After the fall season Bob sat me down and told me that I was going to be the head track coach. I bucked that notion. There was already a distance coach in place (never mind that she had nothing to do with cross) and the whole situation seemed way too prickly. Bob won (again), and the dye was cast. I coached the sprint group that spring and weathered some rough days. One of my clearest memories is of standing on the backstretch of our then dirt track; rain falling in slants; my useless umbrella limp and battered; urging Tom on as our distance coach had him assault the 3200m school record. As a sophomore determined never to run more than 4 laps on the track, Tom was not destined to run a notable time that day, and I uttered aloud to myself as I stood there, ‘ What the f*@k am I doing here?”

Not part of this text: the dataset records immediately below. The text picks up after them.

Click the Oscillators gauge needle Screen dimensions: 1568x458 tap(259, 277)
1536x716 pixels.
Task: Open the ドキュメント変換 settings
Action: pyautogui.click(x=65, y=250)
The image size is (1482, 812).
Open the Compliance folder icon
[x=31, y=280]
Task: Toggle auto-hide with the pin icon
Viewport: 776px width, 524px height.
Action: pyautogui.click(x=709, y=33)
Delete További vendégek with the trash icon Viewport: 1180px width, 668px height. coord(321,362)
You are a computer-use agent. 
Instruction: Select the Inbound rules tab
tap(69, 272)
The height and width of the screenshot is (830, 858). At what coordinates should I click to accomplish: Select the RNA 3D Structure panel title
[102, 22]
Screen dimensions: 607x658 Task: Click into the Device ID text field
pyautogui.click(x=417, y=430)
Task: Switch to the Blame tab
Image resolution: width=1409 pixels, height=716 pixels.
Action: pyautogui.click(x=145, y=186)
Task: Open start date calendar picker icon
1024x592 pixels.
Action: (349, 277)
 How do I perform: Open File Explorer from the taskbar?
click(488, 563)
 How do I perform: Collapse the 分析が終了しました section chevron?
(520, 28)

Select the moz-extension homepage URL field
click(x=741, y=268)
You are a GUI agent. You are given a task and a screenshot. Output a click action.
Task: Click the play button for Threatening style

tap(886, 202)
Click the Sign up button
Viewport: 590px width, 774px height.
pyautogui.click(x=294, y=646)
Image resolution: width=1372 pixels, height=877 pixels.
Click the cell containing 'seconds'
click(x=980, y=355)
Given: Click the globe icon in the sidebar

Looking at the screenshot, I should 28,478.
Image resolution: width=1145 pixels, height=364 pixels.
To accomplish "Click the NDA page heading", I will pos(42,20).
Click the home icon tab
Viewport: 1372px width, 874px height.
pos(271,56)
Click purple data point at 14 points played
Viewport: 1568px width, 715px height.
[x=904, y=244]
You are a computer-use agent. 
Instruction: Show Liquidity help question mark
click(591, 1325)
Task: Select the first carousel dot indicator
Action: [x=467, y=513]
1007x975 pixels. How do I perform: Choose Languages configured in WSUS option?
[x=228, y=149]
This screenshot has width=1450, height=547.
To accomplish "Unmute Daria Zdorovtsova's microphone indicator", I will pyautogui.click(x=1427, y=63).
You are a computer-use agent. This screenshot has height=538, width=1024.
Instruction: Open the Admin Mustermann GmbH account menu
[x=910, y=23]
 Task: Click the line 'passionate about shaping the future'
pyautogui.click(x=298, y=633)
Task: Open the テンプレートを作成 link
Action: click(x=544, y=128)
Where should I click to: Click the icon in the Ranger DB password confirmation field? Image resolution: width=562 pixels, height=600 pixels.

Tom Wyatt at the Bellarmine Invite

Things couldn’t go anywhere but up, but in my remaining five years at CWA we did meet some of those goals, win individual and team titles and make success the hallmark of the program. In cross country, on the track, in league, at State, nationally… Tom became a FL finalist, and I had two other athletes that together formed a troika of the best HS athletes I could have imagined over a 6-year period. We were only small-school competition in Washington State, you might say, and you’d be right. Still, I have always believed that winning, at any level, is just that. Coaches, athletes and teams either know how to win or they don’t. There is no middle ground on the score sheet or in the standings. The coaching and talent rich surrounding of the PNW provided a perfect place for me to truly forge my philosophy as a coach, and the ability to meet coaching colleagues, attend clinics and travel East for Level II school did almost as much for me as the time spent living under the same roof with Matt Ellis, who taught and coached across town in the perennial powerhouse Bellarmine Prep program.

In the several years that Matt and I were housemates, I ran more miles in Point Defianceand on the other WA trails, and thought/talked more about coaching than anyone outside of the two of us could bear to tolerate, even this guy:

Mike, Mike Lynes

The proof was in the results when all was said and done though, and while I also believed that there was probably no reasonable way in which the Matt and I could have coached in the same program, in some ways we did that on a daily basis by putting everything to the test at home before it every hit the practice plan at Charles Wright or Bellarmine. Good times indeed.